Mas Marcelino da Mata - um sargento guineense com má formação ética e moral que se alistou no exército colonial português para combater os seus irmãos que integravam o PAIGC - é autor de muitos e variados crimes, defendendo-os e vangloriando-se deles.
Segundo observadores que o conheceram, o militar em questão fazia gala em contar os seus feitos no grupo de Comandos que integrava, nas mais de 2.400 operações em que participou: ora de atirar granadas incendiárias para as palhotas e, depois, matar todos os homens, mulheres e crianças; ora de não entregar prisioneiros à PIDE, matando-os com as suas próprias mãos; ora gabando-se dos crimes que ele próprio e os outros portugueses invasores perpetraram, com o ataque a Conacri, capital da Guiné-Conacri, país independente; ora ainda com as suas participações nas operações Tridente, Mar Verde ou Ametista Real.
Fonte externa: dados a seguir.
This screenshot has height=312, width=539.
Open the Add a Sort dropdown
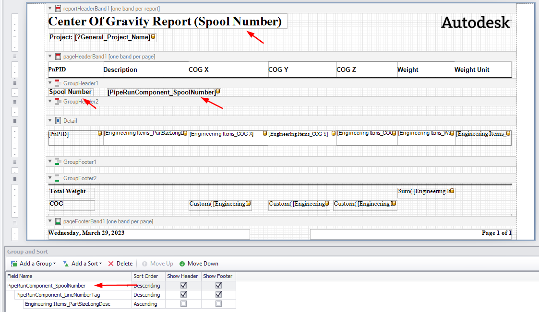pyautogui.click(x=101, y=263)
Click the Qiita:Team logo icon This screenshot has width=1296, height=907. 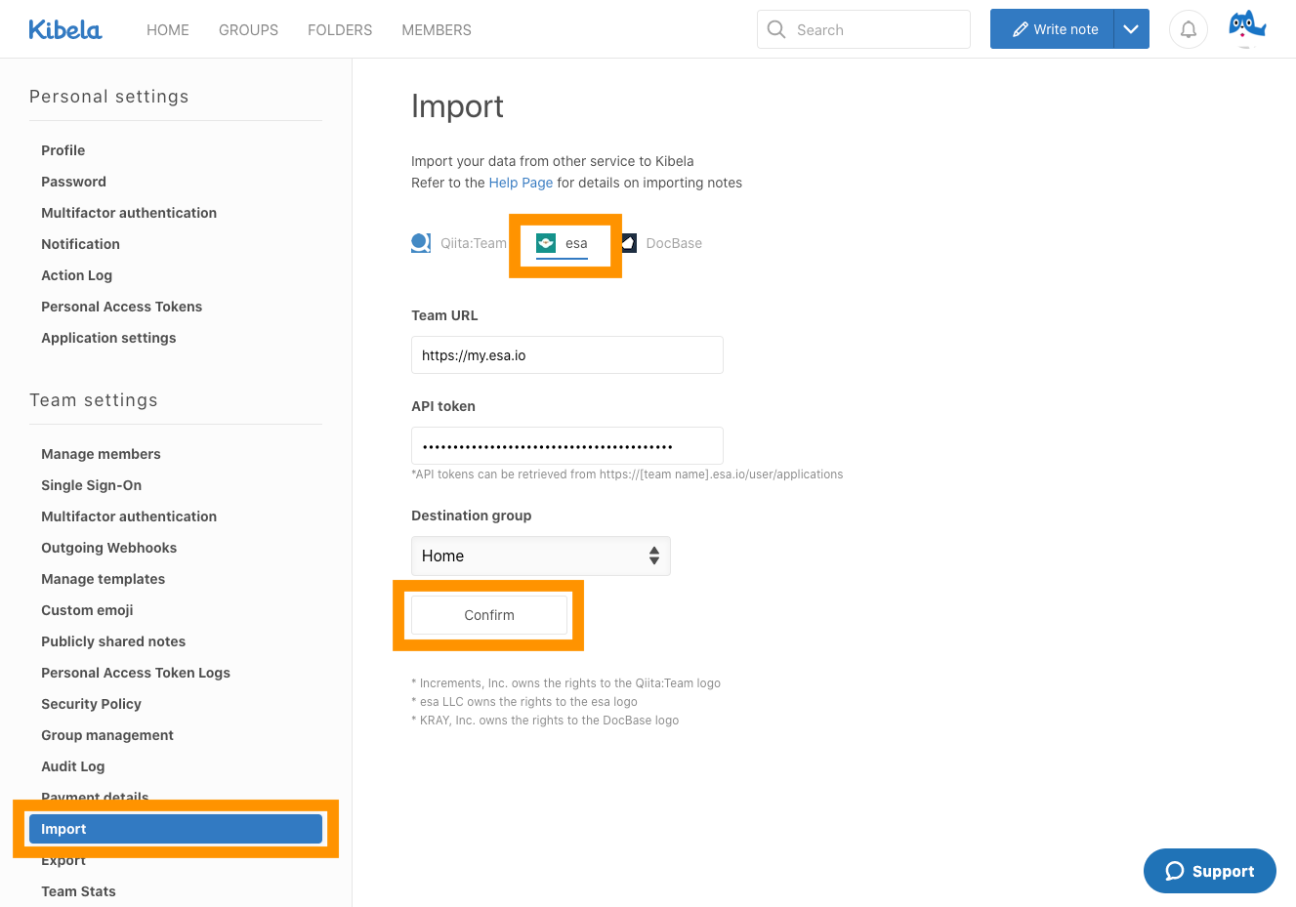[421, 243]
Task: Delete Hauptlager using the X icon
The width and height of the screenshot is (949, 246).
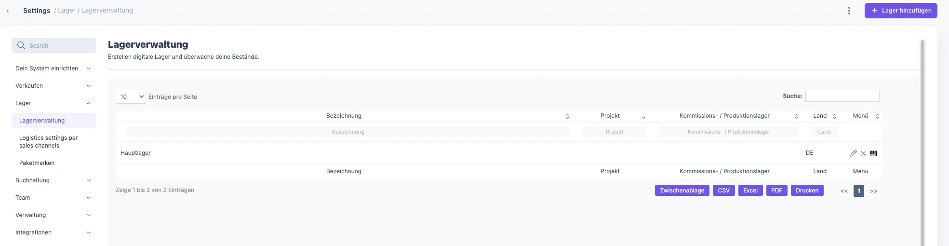Action: 863,153
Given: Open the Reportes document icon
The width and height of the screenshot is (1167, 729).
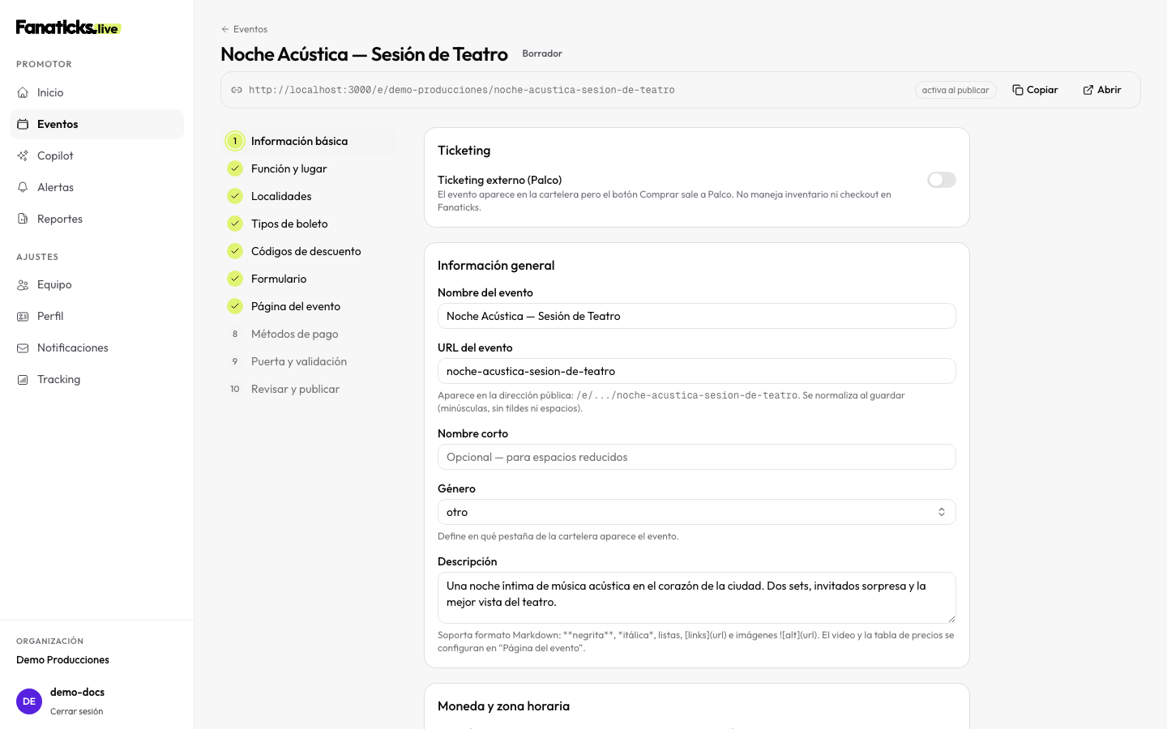Looking at the screenshot, I should pyautogui.click(x=23, y=219).
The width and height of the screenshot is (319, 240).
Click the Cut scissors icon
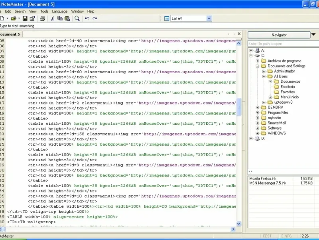pos(52,18)
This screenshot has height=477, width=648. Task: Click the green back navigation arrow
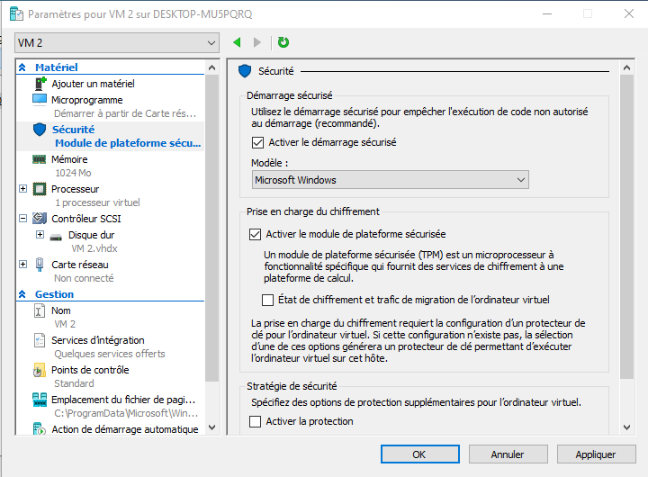[x=237, y=42]
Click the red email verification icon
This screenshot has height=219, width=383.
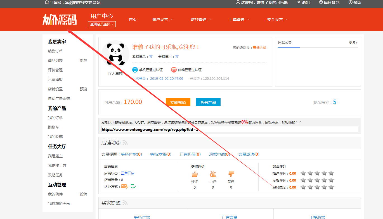(x=174, y=70)
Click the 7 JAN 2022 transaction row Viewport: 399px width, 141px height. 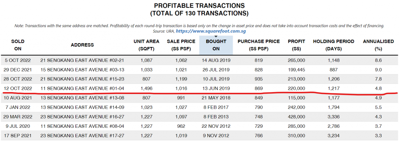[200, 107]
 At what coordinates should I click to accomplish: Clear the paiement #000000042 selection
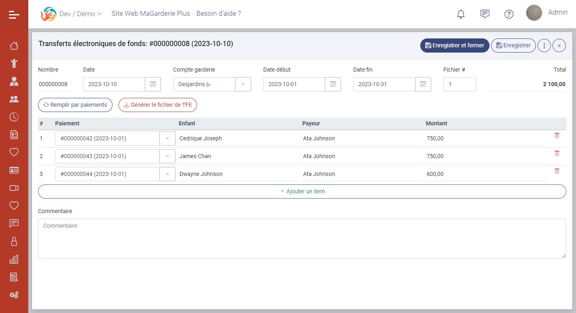[x=167, y=138]
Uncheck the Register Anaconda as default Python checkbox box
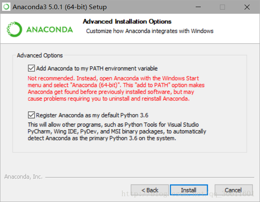The height and width of the screenshot is (202, 260). (x=31, y=115)
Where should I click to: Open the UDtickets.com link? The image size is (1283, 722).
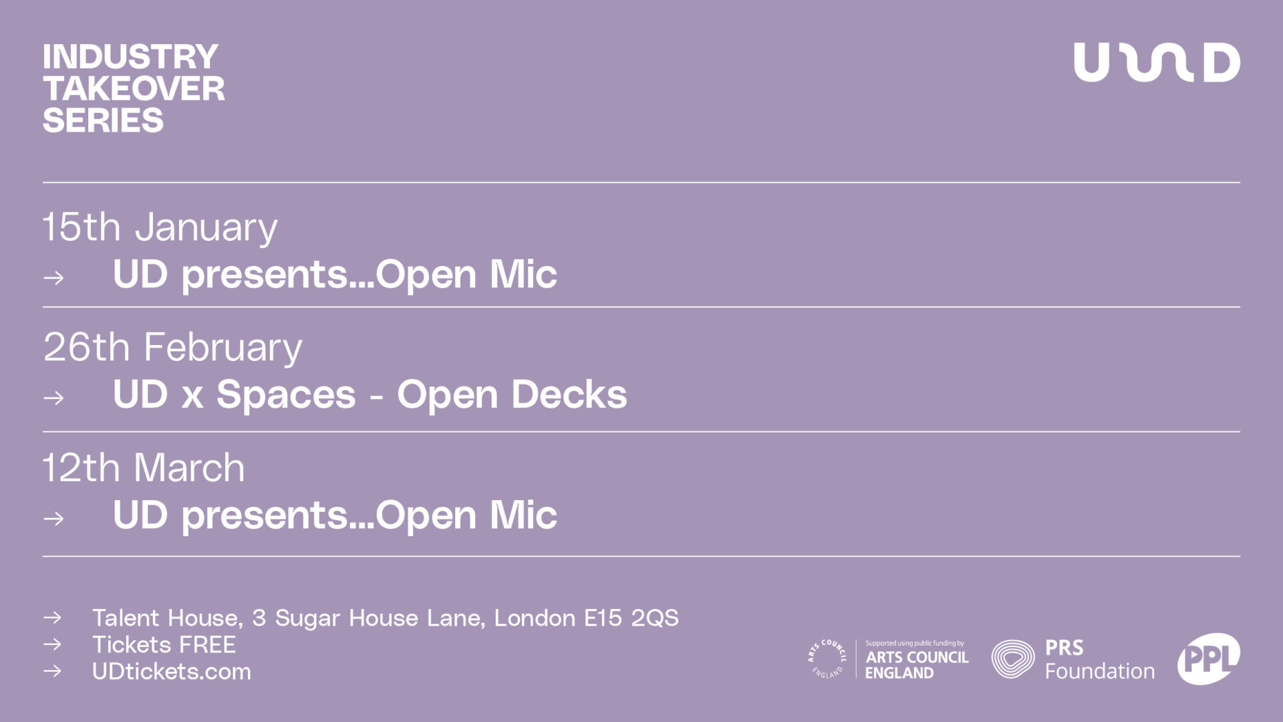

A glorificação de Marcelino da Mata tem fins políticos que devemos combater. Marcelino da Mata era um colonialista que integrou voluntariamente o exército colonial. Marcelino da Mata era um fascista que em democracia, no pós 25 de Abril, se ligou aos movimentos de extrema-direita a fim de a derrubar.
No Portugal democrático e depois de 48 anos de fascismo e 500 de colonialismo, a direita precisa de criar estes "heróis" para reescrever a história e se consagrar, para continuar a sua retórica racista, xenófoba, anticomunista, fazendo desaparecer o papel das vítimas do antigo regime, neutralizando lutas urgentes como as que enfrentamos, de combate à pandemia e em defesa da saúde, pela manutenção das empresas e dos empregos, por igualdade de direitos entre homens e mulheres, entre outras.
Marcelino da Mata esteve no lugar errado da História. No lugar certo estiveram os que lutaram pela independência dos seus países e os militares portugueses que saíram para a rua no 25 de Abril e ajudaram-nos a conquistar a liberdade e a paz.
Aqueles que lutaram e sofreram para que a ditadura e as guerras coloniais acabassem vêem-se marginalizados nos órgãos de comunicação e nas redes sociais controlados pela direita conservadora e pela extrema-direita. Partidos como o CDS, o Chega ou o PNR, que, pelo seu ódio à democracia, elegem figuras salazarentas e constroem os seus próprios “heróis”, com uma indisfarçável saudade de tempos passados.
Como escreveu um reputado historiador, nada disto é novidade, “é o que desde 1945 fazem as direitas extremas ao falarem de uma história dos vencedores da II Guerra Mundial, como se em Nuremberga os Aliados tivessem inventado os crimes contra a Humanidade praticados pelos nazis, como se Auschwitz fosse uma invenção dos sobreviventes dos campos, como se o fascismo fosse uma invenção dos antifascistas e os anticolonialistas tivessem inventado o colonialismo”.